On page 48 of the June 2021 issue the illustration should be identified as Col. George Forsyth, not James; on page 69 of the June 2021 issue, the still photograph with (l.-r.) John Wilder, Ray Teal and Steve McQueen is from Wanted: Dead or Alive, not Have Gun-Will Travel.

Hi-Ho Silver

February/March 2021 Cover
“Lone Ranger” Image Courtesy ABC Television and Bass Reeves Image Courtesy Art T. Burton

As a subscriber, I would never have believed that I could be so overwhelmingly disappointed with the cover art on a True West magazine, but that belief has come to an end with your February/March 2021 issue. I found it truly disappointing and in poor taste. It seemed more in line with the National Enquirer than True West.

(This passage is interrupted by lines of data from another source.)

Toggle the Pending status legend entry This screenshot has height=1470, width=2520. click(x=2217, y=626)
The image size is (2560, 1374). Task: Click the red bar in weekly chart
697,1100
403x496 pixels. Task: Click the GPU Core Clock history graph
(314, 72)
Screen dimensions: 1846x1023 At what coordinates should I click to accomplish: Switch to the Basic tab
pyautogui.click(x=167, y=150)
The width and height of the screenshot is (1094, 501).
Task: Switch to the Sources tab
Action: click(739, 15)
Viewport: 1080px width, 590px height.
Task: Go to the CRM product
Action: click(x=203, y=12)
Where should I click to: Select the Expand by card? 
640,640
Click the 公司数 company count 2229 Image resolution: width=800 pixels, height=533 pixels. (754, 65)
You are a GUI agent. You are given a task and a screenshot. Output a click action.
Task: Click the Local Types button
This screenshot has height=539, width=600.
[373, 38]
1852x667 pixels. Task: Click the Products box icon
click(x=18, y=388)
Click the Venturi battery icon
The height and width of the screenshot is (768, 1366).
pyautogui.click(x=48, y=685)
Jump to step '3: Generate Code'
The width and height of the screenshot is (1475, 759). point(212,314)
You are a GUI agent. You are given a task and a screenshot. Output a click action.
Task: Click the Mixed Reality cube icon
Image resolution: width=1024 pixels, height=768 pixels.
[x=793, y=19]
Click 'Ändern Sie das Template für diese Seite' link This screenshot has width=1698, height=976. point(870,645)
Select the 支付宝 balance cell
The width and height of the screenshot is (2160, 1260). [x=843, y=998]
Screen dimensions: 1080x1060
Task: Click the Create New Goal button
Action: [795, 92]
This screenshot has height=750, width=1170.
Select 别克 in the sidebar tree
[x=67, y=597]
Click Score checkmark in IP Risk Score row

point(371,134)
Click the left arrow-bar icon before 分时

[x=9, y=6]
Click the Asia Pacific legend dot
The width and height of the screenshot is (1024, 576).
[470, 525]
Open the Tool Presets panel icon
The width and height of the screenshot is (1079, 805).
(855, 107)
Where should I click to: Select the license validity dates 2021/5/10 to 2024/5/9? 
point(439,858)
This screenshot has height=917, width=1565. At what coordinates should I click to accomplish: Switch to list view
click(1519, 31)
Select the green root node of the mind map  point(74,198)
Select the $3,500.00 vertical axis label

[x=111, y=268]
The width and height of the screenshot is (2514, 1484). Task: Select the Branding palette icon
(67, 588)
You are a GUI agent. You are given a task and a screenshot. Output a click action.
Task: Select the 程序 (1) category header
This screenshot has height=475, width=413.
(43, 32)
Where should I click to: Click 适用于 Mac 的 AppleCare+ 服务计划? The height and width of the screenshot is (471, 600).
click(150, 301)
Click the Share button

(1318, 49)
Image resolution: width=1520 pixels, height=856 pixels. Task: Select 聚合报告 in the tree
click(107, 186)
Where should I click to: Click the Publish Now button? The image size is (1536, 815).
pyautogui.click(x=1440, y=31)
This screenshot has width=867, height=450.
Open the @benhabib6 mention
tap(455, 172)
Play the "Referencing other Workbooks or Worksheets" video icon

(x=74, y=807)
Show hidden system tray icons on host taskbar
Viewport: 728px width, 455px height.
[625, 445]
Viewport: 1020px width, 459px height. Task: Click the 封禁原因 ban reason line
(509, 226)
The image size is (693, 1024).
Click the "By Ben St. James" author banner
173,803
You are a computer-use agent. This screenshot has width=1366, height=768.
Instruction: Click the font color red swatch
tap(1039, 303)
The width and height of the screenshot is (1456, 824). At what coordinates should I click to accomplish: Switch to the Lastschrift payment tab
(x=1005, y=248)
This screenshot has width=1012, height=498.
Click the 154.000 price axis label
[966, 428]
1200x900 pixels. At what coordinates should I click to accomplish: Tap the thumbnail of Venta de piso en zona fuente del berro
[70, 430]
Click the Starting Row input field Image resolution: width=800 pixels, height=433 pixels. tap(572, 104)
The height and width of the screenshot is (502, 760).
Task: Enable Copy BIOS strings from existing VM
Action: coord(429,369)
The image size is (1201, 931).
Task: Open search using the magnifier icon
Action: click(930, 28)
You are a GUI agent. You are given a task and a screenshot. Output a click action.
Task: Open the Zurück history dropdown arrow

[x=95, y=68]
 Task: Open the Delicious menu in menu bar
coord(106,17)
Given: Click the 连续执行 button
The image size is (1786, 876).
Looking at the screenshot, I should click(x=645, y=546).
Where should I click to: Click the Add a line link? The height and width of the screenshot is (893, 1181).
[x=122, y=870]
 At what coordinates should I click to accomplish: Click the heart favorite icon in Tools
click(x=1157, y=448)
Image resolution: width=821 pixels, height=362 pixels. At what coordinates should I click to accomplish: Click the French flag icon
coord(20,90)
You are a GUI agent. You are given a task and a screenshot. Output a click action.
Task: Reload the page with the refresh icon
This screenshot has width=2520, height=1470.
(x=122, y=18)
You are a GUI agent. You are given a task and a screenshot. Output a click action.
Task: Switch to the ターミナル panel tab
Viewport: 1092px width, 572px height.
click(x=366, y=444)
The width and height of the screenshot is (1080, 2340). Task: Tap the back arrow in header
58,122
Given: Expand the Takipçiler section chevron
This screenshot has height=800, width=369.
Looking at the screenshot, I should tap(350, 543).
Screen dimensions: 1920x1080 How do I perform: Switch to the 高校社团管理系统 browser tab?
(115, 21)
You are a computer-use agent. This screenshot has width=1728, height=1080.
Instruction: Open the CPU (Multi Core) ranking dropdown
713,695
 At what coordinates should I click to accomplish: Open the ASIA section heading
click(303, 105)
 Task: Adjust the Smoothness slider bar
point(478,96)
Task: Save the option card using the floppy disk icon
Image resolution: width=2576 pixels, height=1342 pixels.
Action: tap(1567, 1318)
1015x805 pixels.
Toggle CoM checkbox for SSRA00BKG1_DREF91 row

Even more to the point, I think it disrespects the achievements of Bass Reeves. You’ve taken the notable legacy of a black man and made him look foolish, rather than placing a more distinguished photo of how he actually appeared on your cover. What else can one think but that this is an attempt at sensationalism or even yellow journalism pandering to a “woke” generation obsessed with “replacement” culture. I find it also an attempt to rewrite “television history,” while simultaneously tarnishing the memory of Clayton Moore.

Imagine if you will, a prominent magazine placing a white man’s face over a celebrated black man’s pose and then speculating as to the origin of his image. That would be just as wrong and irresponsible as what you have done, even if there were some chance similarities.

I can only hope that future issues of True West will stick to “the facts” and not make unsubstantiated speculation when it comes to cover stories.

In other words, “Hi-you Silver. No way”!